I quite enjoyed Richard Cook's presentation at the Velocity 2012 Conference: How Complex Systems Fail. The video is about 30 minutes long, but it moves right along and he is an excellent speaker.
Among the key concepts in the talk is this observation:
As systems developers, we design for reliability:
But what we actually want is resilience, which is different:
- stiff boundaries, layers, formalisms
- defence in depth
- interference protection
- withstand transients
- recover swiftly and smoothly from failures
- prioritize to serve high level goals
- recognize and respond to abnormal situations
- adapt to change
If you consider yourself a serious systems software engineer, or if you want to become one, you should listen to Cook's talk and go read some of his papers at his web site. He is a clear speaker and writer, and his proposals are sensible and grounded in real experience. Start by reading this concise summary: How Complex Systems Fail, and then move on from there to explore Cook's ideas about how to make systems safer by making them more resilient, for example in Operating at the Sharp End: The Complexity of Human Error.

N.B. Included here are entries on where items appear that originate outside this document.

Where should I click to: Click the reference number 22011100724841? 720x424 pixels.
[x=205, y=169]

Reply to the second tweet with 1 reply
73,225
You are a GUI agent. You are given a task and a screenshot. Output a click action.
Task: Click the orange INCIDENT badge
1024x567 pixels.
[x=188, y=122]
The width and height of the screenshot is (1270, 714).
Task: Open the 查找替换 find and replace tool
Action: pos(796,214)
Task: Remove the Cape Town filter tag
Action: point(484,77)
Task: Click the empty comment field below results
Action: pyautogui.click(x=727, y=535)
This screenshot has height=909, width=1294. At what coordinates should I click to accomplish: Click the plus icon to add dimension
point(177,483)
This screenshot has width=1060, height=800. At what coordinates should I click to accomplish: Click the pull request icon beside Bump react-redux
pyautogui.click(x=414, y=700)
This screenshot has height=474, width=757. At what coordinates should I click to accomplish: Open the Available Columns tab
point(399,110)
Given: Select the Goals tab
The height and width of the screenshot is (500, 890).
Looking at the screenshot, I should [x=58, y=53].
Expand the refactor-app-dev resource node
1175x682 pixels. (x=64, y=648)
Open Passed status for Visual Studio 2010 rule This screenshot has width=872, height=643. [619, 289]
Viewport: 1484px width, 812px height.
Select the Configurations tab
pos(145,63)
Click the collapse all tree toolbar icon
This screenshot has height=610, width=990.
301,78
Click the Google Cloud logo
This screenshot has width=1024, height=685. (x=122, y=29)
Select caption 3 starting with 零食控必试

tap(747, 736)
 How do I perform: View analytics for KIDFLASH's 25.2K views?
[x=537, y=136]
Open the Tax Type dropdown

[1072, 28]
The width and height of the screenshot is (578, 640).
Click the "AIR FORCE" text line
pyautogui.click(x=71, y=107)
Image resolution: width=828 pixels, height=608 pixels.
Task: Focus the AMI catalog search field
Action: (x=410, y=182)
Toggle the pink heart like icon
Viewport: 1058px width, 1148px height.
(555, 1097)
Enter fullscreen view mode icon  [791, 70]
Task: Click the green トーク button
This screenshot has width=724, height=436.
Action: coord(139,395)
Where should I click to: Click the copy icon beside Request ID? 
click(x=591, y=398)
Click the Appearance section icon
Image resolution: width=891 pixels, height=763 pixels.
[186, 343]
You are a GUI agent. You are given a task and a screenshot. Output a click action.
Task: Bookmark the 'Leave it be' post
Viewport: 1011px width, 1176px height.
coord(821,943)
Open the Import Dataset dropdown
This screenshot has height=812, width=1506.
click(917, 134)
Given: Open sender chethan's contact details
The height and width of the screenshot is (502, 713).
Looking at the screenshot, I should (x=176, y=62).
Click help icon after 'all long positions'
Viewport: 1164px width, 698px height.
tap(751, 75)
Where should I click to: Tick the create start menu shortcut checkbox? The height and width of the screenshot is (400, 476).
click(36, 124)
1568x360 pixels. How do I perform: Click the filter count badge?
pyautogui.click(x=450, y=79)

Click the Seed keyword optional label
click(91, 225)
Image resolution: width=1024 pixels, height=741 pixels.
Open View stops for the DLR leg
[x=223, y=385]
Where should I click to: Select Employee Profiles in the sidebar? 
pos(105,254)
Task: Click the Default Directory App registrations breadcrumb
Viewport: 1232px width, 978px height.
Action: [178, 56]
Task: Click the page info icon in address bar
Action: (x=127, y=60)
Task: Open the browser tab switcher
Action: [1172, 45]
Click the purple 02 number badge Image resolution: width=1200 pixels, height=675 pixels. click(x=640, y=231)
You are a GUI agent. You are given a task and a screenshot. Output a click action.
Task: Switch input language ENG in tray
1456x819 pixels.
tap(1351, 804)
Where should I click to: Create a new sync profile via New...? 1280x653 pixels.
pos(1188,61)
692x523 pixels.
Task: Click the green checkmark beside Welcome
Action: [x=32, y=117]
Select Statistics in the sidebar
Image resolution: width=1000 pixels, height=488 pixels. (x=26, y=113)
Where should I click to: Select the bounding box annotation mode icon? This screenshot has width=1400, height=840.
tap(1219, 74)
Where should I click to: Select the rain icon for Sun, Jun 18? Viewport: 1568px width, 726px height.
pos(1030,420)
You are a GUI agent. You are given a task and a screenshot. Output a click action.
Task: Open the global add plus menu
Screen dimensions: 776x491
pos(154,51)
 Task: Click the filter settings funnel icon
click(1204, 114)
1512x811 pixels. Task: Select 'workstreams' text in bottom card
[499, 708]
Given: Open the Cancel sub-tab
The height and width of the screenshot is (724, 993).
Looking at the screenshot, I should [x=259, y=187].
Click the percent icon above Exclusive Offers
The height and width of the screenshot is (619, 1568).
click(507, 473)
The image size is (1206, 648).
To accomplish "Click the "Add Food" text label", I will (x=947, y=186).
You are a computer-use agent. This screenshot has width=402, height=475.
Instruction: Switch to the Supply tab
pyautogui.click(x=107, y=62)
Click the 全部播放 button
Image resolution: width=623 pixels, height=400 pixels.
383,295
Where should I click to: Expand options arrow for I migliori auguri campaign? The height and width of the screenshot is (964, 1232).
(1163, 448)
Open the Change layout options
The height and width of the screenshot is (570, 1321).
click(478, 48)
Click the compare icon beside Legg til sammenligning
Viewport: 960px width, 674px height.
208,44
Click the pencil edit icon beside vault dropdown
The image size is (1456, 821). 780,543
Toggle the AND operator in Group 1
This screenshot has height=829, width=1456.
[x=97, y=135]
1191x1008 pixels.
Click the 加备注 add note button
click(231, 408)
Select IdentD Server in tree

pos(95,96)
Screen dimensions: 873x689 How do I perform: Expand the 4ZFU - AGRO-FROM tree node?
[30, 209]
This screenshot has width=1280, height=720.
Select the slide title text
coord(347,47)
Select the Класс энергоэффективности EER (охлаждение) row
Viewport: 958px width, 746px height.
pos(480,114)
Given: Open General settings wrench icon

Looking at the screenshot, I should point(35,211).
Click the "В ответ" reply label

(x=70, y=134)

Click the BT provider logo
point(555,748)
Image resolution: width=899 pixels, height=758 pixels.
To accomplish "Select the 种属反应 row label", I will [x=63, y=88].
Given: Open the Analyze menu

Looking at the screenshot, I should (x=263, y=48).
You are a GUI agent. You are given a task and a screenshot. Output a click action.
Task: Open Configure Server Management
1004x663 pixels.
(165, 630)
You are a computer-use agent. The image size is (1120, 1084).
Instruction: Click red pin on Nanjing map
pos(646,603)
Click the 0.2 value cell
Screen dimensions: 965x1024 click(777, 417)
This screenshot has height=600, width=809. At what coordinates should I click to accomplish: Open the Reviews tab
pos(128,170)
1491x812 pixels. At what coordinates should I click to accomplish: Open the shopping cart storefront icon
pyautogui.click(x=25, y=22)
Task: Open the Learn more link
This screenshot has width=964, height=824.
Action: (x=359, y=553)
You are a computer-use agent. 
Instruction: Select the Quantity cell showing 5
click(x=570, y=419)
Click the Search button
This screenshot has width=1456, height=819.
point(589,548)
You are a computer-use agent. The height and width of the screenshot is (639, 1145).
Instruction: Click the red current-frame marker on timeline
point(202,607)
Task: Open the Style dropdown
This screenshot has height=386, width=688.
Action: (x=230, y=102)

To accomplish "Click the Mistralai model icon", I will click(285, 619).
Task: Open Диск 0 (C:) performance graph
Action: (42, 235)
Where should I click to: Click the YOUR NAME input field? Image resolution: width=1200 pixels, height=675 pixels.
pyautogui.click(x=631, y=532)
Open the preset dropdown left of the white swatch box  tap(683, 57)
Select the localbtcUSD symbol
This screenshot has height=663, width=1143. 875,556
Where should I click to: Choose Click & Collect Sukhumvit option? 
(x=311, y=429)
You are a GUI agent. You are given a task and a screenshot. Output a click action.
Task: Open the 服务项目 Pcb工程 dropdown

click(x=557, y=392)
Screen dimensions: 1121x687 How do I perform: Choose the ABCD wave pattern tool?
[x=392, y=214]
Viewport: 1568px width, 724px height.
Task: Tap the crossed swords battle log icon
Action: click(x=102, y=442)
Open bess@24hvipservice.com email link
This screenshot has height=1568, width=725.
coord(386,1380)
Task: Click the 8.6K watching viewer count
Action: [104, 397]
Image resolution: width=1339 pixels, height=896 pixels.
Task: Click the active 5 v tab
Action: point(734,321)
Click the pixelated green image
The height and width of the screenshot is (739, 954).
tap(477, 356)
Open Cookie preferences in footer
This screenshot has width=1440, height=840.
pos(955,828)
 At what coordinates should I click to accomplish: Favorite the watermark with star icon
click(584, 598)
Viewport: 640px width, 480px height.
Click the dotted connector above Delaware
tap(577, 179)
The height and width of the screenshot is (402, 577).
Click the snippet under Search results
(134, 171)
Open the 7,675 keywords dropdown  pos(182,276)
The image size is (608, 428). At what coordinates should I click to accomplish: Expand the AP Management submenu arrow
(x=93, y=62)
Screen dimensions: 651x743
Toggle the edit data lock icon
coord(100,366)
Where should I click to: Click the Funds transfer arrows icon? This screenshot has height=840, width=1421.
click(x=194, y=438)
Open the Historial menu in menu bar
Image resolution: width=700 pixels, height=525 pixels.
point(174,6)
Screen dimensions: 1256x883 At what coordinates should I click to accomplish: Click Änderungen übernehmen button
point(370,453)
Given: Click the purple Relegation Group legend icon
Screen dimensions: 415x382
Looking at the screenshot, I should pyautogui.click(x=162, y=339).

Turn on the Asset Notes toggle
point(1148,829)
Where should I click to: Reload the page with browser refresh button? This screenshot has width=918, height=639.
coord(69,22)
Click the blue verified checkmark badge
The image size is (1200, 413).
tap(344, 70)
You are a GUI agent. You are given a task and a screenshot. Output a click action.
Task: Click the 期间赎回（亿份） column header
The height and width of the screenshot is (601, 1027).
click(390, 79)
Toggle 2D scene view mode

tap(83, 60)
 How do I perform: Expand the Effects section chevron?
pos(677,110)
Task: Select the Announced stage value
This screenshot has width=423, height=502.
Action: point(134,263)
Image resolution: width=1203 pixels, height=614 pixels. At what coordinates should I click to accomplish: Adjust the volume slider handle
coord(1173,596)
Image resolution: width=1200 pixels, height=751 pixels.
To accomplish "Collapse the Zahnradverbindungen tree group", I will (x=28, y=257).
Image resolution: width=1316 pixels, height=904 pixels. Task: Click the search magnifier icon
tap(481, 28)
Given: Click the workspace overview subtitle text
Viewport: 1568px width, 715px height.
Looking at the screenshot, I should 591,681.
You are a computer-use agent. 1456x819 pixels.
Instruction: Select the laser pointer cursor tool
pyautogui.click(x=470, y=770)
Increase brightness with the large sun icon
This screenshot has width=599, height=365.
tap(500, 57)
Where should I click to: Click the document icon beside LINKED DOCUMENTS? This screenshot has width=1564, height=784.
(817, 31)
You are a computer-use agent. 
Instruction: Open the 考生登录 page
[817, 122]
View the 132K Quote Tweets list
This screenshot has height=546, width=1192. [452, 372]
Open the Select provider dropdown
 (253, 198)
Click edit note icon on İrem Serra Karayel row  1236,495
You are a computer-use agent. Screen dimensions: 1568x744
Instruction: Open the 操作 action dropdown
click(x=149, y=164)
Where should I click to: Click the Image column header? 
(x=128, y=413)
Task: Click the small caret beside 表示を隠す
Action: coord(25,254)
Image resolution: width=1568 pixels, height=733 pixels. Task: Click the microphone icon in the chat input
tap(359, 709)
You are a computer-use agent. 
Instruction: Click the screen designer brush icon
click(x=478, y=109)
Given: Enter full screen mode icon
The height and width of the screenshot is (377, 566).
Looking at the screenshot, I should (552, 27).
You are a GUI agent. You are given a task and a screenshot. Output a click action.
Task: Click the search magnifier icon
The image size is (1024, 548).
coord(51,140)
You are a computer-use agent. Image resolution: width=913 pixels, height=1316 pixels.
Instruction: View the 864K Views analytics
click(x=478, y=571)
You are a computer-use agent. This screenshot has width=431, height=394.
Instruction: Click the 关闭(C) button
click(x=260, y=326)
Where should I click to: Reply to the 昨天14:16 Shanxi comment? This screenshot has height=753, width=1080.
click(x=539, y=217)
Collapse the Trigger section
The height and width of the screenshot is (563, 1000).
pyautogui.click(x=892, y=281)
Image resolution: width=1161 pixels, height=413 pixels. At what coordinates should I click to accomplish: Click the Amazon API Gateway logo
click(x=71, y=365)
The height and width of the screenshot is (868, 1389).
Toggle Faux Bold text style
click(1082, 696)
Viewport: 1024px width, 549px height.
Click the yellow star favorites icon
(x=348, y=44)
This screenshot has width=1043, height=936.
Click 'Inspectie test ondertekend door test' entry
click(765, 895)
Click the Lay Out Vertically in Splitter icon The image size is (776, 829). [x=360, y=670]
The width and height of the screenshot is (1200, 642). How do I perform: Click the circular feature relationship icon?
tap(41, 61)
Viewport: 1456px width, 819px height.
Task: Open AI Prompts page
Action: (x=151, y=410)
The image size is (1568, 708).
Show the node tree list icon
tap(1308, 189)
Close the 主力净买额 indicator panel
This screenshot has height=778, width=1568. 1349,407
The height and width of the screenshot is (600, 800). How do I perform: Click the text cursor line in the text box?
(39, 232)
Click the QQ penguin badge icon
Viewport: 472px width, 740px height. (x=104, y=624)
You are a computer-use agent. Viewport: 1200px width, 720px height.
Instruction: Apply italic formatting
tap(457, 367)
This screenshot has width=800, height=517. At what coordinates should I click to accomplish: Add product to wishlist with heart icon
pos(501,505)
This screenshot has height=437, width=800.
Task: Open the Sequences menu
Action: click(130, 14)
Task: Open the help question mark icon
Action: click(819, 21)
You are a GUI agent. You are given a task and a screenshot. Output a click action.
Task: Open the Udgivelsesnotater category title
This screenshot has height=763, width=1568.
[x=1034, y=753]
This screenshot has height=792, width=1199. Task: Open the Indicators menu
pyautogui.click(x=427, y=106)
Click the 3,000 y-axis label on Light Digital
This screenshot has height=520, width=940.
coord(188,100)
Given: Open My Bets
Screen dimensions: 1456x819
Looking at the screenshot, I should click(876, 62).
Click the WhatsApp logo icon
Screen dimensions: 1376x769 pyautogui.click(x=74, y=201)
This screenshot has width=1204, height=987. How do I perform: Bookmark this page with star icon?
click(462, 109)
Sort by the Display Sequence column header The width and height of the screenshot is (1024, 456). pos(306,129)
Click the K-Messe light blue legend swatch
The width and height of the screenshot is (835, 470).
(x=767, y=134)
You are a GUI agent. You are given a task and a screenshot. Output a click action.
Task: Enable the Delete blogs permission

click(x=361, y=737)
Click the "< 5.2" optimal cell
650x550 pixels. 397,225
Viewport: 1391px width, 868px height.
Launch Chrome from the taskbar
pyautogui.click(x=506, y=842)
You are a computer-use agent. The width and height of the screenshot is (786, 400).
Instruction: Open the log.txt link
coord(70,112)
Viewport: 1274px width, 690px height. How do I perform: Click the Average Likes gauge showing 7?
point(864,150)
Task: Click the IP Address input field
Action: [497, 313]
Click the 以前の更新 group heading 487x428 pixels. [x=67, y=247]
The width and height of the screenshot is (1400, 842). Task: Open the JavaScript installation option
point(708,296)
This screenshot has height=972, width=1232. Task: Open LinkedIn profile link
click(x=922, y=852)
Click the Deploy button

Thankfully, the systems that I work on don't come close to approaching the safety-critical systems that Cook considers, but I'm quite grateful to him for sharing his experiences and observations, because even ordinary systems software can be made more stable, tolerant of errors, and adaptable, by considering these issues.
Update: Fixed the link to the CTLab site (thanks Anton!)
Update 2: Fixed the video link (is Blogger eating my links? Or am I just getting old...nevermind, don't answer that.)